Changement de paradigme: un cadre Marinoni en aluminium


Faut pas accepter de souffrir. Faut pas avoir peur d'être différent. Je voulais un cadre d'aluminium. Même que ça faisait un petit moment que j'y pensais. Depuis la fin de l'été 2008, donc trois ans pour être précis. Cet été là, j'ai recommencé à rouler en ayant un plaisir nouveau à le faire. J'utilisais un chouette petit cadre d'alu/carbone sur lequel j'avais monté mon bon vieux groupe Campy Chorus et mes roues Ksyrium SL. J'ai perdu presque toute ma si généreuse bedaine de bière sur ce bike, je ne pouvais que vivre dans la nostalgie depuis. Ensuite j'ai eu des cadres de carbone. Des bons cadres. D'ailleurs, j'en ai toujours un dont je ne compte pas me départir. Mais, par un beau matin de septembre, je me suis dit en me levant: "let's go, c'est aujourd'hui que je règle ça". Direction Lachenais vers un des plus hauts lieux du cyclisme au Canada, on s'en va chez Marinoni. Je vais avoir un nouveau vélo et ce sera un Marinoni.

Marinoni Delta, il n'a rien d'un
bourricot.
Alu = bourricot
Non, non, non, ça s'peut pas

Je savais ce que je voulais parce que j'avais gardé un oeil "distrait" sur ce qui existait. Chaque fois que je regardais attentivement un cadre d'alu offert par l'un ou l'autre des grands fabricants présents sur le marché canadien, une conclusion douloureuse me mordait un mollet: tout le monde associe l'alu à une pratique cycliste néophyte. Or, sans prétention aucune, c'est pas pour me prendre pour un autre mettons, c'est bien pour dire, mais quand même, genre que je pense pas être un néophyte dans le domaine. Je m'explique, c'est d'ailleurs très simple.

- [Série de lignes]:
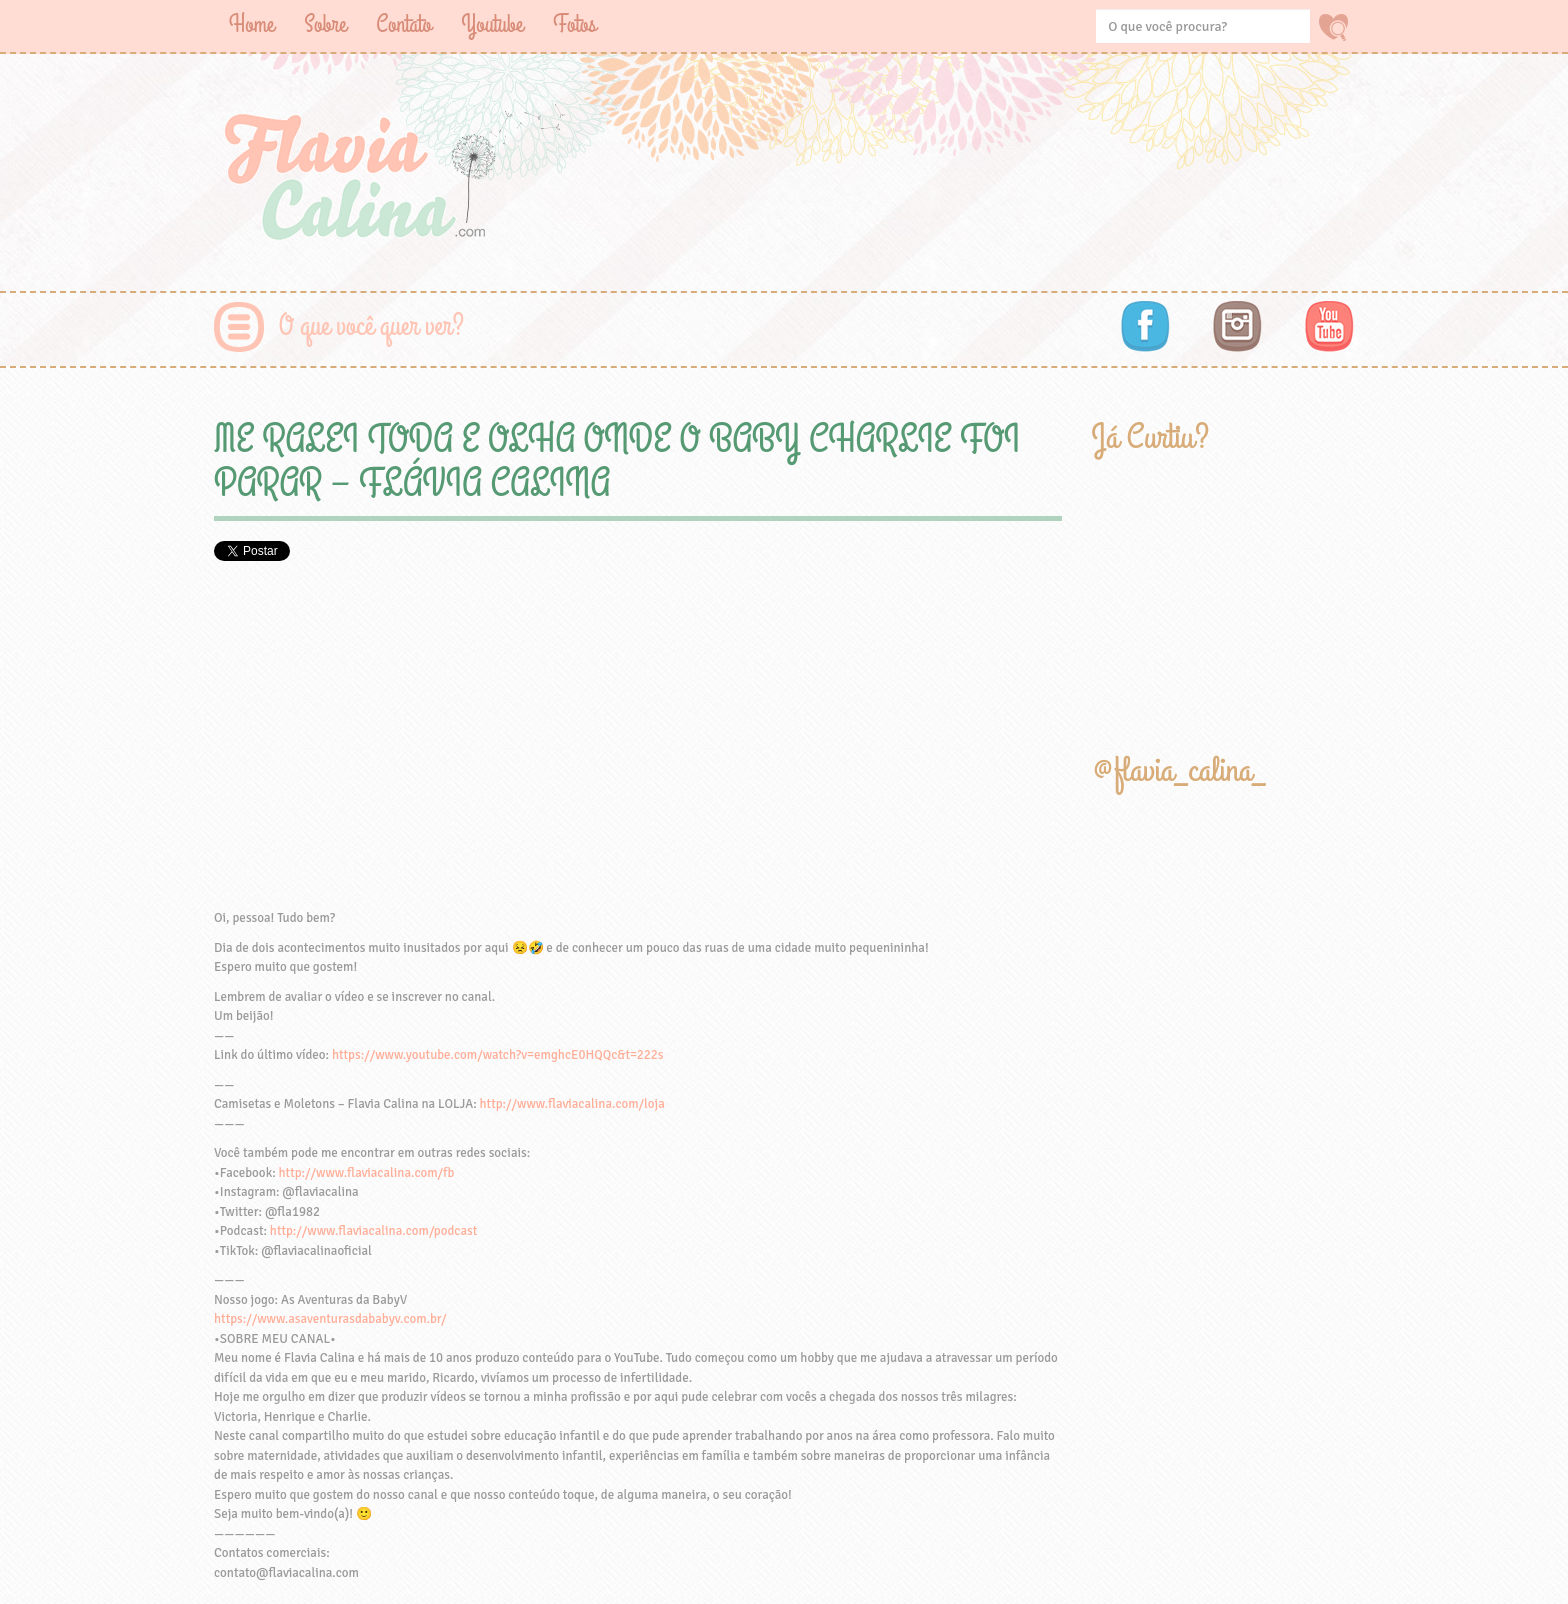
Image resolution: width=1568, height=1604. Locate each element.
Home (251, 24)
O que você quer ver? (371, 326)
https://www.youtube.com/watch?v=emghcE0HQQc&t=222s (498, 1055)
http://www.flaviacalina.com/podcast (373, 1231)
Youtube (492, 24)
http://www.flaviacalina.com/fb (367, 1173)
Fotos (574, 24)
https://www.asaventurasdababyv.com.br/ (330, 1319)
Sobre (325, 24)
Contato (403, 24)
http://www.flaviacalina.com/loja (572, 1104)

- [Consigne]: Recopie l'extrait sur le cadre Marinoni entre "Alu = bourricot" et "d'ailleurs très simple.", bornes comprises, en changeant "mollet" pour "genou". Ces lignes n'ont rien à voir avec l'extrait.

- [Bonne réponse]:
Alu = bourricot
Non, non, non, ça s'peut pas

Je savais ce que je voulais parce que j'avais gardé un oeil "distrait" sur ce qui existait. Chaque fois que je regardais attentivement un cadre d'alu offert par l'un ou l'autre des grands fabricants présents sur le marché canadien, une conclusion douloureuse me mordait un genou: tout le monde associe l'alu à une pratique cycliste néophyte. Or, sans prétention aucune, c'est pas pour me prendre pour un autre mettons, c'est bien pour dire, mais quand même, genre que je pense pas être un néophyte dans le domaine. Je m'explique, c'est d'ailleurs très simple.